The Montessori Method

The Montessori Method was developed by Maria Montessori who was born in Italy in 1870. She was one of the first female Doctors in Italy and became interested in educational theories and how children learn Through the observation of children she developed her own method of educating children which bears her name. She devoted her life to understanding children and died in 1952.

Prepared Environment

The prepared environment is a vital part of the Montessori Method. Maria Montessori believed that children develop by interaction with their surroundings and if they are free to choose and act freely within an environment prepared to suit their needs and abilities, they will act purposely and develop concentration and self-discipline. The classroom is prepared by the teacher to encourage independence, freedom within limits and a sense of order. It is a quality, learning environment where each child is treated as an individual and is allowed to learn in his/her own way and at his/her own pace.

Montessori Equipment

The attractive equipment, made of natural materials, is displayed on child sized furniture so is easily accessible at all times. Children can interact with the materials by touching, exploring and learning freely. Each piece of equipment teaches a concept that is learnt through manipulation of the materials as Montessori is a hands-on approach to learning. The majority of the equipment is both self-teaching and self-correcting which means the child can learn without interference thereby aiding concentration. The children learn by doing and experimenting. The activities are initially presented to the child by the teacher on a one-to-one basis, after which the child can choose these activities as and when they wish. This provides the control within the classroom.

The Directress

This is the title Maria Montessori used instead of teacher as she believed the child is the instigator of their own learning and are their own teacher. The aim of the directress is to observe the child in his/her activities and to direct the child towards learning that meet the needs, interests and the ability of the child at that time. The child interacts with the directress when support or guidance is needed. Lessons are given on an individual basis by the directress and can take the format of a demonstration of how to use a new piece of equipment or using the equipment to teach colours, letters, numbers etc.

Areas of learning

The Montessori classroom is divided into 5 main areas which are:

Practical life - teaching practical skills such as pouring and spooning exercises, life skills such as dressing frames, tidying away and looking after the classroom.
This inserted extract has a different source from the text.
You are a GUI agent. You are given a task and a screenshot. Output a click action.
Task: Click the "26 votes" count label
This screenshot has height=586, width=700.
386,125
Sensorial - materials to develop and enhance the senses and gross and fine motor skills.

Mathematics - materials to teach number awareness, number recognition and counting skills.

Language - materials to teach pencil control, tracing and writing skills and letter recognition. We use the phonics approach for letter sounds.

Knowledge and understanding of the world - this area teaches children about the environment and the world around them, including geography and biology activities.

Maria Montessori recognised that every child wants to become an independent individual and the equipment in the nursery is designed to help them achieve this. We aim to help children help themselves and this, in turn, helps the children to be self-confident and full of self-worth.